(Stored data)
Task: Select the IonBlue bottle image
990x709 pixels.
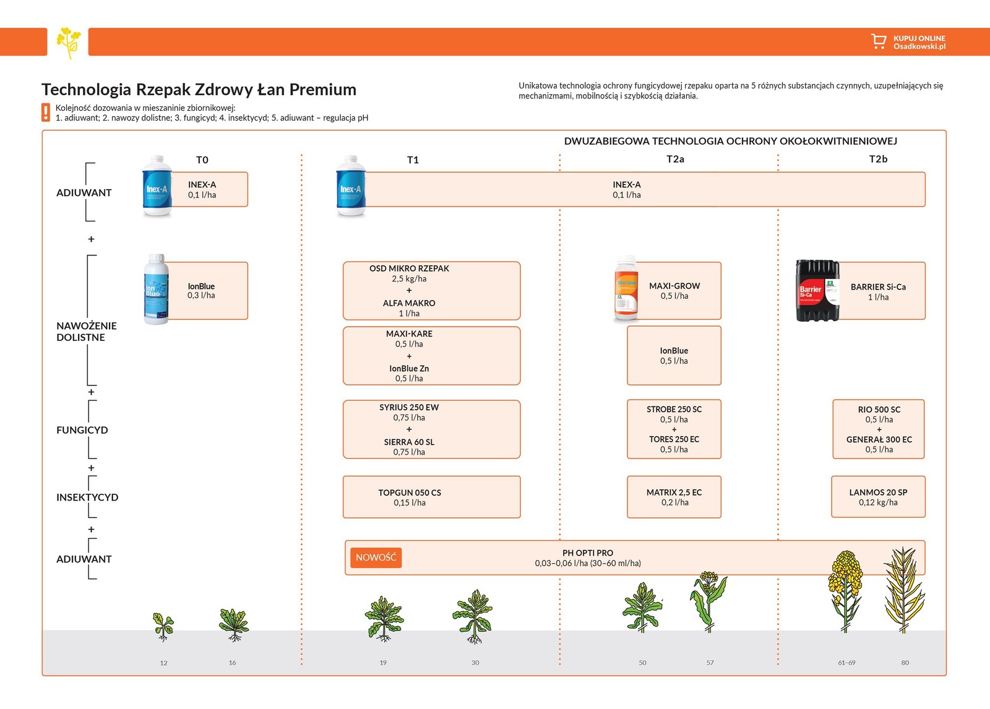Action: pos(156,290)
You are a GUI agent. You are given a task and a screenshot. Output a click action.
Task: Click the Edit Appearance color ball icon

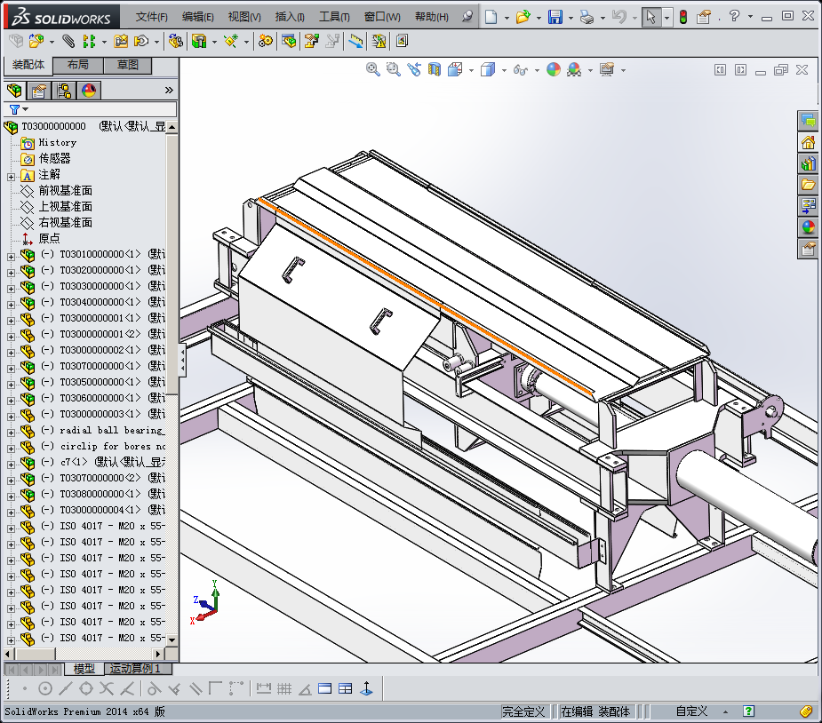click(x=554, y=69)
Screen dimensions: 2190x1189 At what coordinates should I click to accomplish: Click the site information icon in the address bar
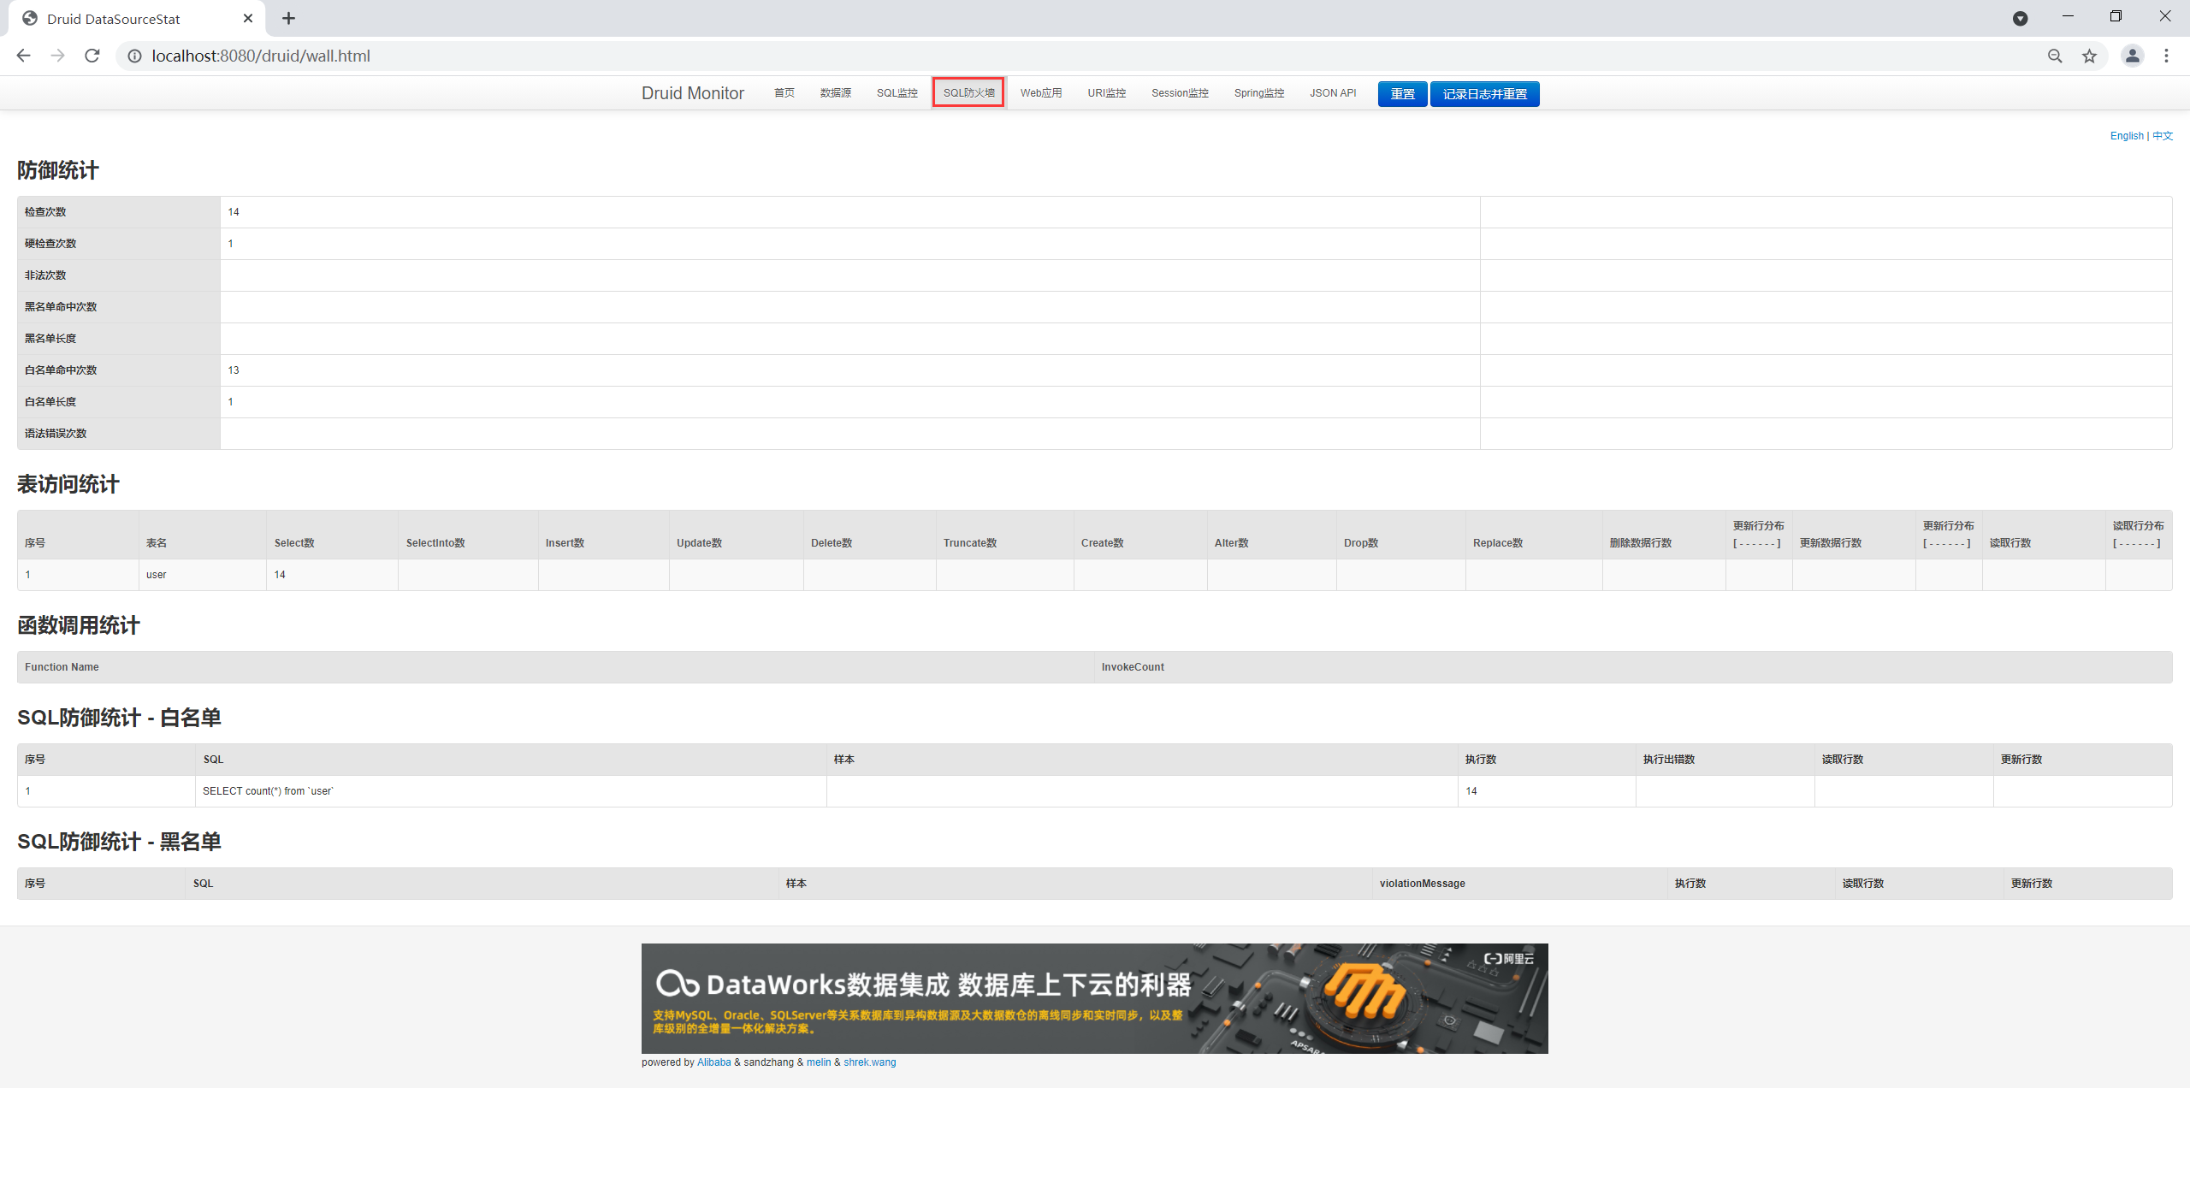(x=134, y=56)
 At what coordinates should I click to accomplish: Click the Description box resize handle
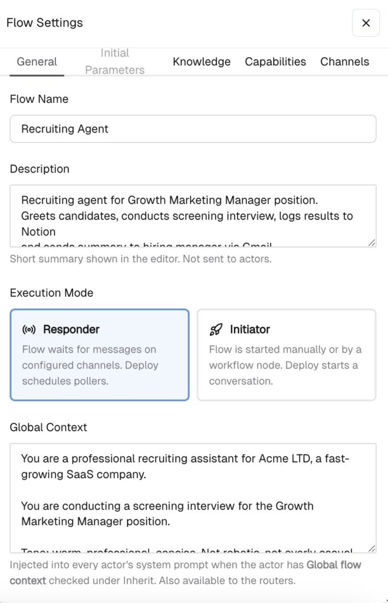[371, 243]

** Exercise details **
Write the records out again exactly as shown above, keeping no pictures.

** Expected answer **
Task: Select the IonBlue bottle image
990x709 pixels.
Action: pos(156,290)
You are a GUI agent. You are given a task and a screenshot. Output a click action.
Task: Click the Edit Appearance color ball icon

click(x=554, y=69)
Screen dimensions: 2190x1189 At what coordinates should I click to accomplish: Click the site information icon in the address bar
(x=134, y=56)
 At what coordinates should I click to accomplish: Click the Description box resize handle
[371, 243]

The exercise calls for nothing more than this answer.